A few things that aren't as easy as they seem - no pun intended

Some time ago it was decided that sewing the single dipping lug sail for the Monomoy did not justify the expense of a canvas sewing machine. So for the last two weeks or so, I've been cutting out and seaming the panels by hand. I don't want to go into a whole dissertation about sailmaking, but I should mention a few good resources. Emiliano Marino's The Sailmaker's Apprentice has been very helpful in designing the sail and providing basic information about seaming and construction. Next your local sailmaker - in my case crazy Irishman Jerry Mullins. I invariably find nothing so useful as consulting a professional, for two important reasons 1) they provide a lot of common sense guidance on your specific project, and 2) there is now someone to laugh at you if you give up. Both are important when setting out to sew your first sail, and Jerry is an exceedingly splendid source of both requirements.

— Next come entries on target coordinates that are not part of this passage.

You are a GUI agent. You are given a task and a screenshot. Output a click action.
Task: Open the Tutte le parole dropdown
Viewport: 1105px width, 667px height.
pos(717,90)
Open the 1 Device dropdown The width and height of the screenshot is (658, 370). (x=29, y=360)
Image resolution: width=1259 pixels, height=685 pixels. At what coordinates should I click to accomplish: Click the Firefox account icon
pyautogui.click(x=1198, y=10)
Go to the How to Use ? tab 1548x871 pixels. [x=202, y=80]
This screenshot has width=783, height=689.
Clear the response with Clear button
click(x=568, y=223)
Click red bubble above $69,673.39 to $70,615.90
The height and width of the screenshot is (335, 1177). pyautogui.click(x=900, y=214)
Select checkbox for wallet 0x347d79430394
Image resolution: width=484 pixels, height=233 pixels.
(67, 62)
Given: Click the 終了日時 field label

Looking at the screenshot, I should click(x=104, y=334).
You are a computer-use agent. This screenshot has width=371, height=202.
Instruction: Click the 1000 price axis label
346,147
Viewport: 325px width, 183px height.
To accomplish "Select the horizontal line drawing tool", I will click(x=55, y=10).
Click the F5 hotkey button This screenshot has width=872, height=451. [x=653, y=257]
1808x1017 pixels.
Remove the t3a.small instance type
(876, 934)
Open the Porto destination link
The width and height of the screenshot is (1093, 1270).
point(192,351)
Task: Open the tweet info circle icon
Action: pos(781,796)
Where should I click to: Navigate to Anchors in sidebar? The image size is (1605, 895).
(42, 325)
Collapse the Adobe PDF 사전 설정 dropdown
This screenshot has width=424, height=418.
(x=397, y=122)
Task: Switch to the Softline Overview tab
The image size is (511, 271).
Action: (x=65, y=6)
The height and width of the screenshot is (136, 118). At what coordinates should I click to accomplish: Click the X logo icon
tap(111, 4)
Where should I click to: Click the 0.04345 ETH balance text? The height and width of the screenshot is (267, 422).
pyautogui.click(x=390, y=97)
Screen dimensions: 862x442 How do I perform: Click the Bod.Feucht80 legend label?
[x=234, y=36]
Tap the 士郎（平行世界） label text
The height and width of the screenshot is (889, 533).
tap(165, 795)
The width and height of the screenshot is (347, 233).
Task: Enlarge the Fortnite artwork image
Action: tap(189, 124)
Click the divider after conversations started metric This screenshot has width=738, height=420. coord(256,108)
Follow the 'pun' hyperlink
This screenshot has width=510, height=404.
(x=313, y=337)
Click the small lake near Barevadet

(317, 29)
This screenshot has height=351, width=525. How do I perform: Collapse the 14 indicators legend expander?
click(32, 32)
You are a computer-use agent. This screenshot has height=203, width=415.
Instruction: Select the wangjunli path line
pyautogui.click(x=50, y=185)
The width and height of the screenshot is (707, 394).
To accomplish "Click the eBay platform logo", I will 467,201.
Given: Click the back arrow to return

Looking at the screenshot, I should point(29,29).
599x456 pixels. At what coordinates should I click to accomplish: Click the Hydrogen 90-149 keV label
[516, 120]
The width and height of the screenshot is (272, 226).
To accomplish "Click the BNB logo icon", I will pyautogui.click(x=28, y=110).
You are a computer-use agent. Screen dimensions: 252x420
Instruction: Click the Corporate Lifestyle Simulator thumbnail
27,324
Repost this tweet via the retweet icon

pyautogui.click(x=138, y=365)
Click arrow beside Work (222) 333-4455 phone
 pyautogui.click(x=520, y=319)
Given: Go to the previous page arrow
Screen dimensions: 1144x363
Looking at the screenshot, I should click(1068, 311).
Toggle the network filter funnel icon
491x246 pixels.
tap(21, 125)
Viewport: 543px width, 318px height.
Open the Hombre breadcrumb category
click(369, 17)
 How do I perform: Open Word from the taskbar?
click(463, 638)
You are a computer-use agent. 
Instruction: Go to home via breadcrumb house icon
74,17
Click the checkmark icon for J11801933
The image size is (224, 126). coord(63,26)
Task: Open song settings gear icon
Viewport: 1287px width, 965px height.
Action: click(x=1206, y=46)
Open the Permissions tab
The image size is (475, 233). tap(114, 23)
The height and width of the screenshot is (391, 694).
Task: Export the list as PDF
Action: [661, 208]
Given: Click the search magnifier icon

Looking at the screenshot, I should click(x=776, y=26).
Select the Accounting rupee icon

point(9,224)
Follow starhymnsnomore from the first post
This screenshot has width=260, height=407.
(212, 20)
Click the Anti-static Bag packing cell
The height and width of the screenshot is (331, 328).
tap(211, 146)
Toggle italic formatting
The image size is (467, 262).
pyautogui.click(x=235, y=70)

I did have a slight leg up in starting my first sail. Marino urges first time canvas workers to make a ditty bag by hand. Cool! Been there, done that! Back in school I made three or four, each of which served various uses from collapsible bucket that can be hidden under a coat (for use in pranks) to a stirrup (don't ask) to one that caught a friend's sea sickness in the South Atlantic. That bag I gave away as a gift soon after. But I do have some canvas working experience. And raiding my stores, sure enough, there were about half a dozen needles, my old roping palm and an ungodly huge ball of beeswax (where the hell was that when I was making boat soup last time?!). Work started in my living room in earnest, partially because the lofting bay is taken up by the molds of the 24-foot Launch and partly because this is my 'I'm feeling lazy' project. After all, most of my time doing it is spent sitting on my ass, listening to Mahler. It should be remarked, by the way, that Mahler or Brahms both provide great seaming music. Sibelius should not be attempted - you might find yourself skewering your hand on the needle intentionally if it's allowed to go on for too long. Just sayin'.

So now, after two weeks of stretching folded strips of canvas across my living room floor and sewing until my hands look like they belong on Ed Norton in Fight Club, the sail's panels are all one solid mass of folded canvas. In the next week I'm going to hijack a gymnasium somewhere so I can lay it all out and mark the perimeter, then start in on tabling and patching. All in all it will be some time before I attempt to show this work to anybody, lest they should figure out that I'm not having fights I can't talk about in my basement after midnight.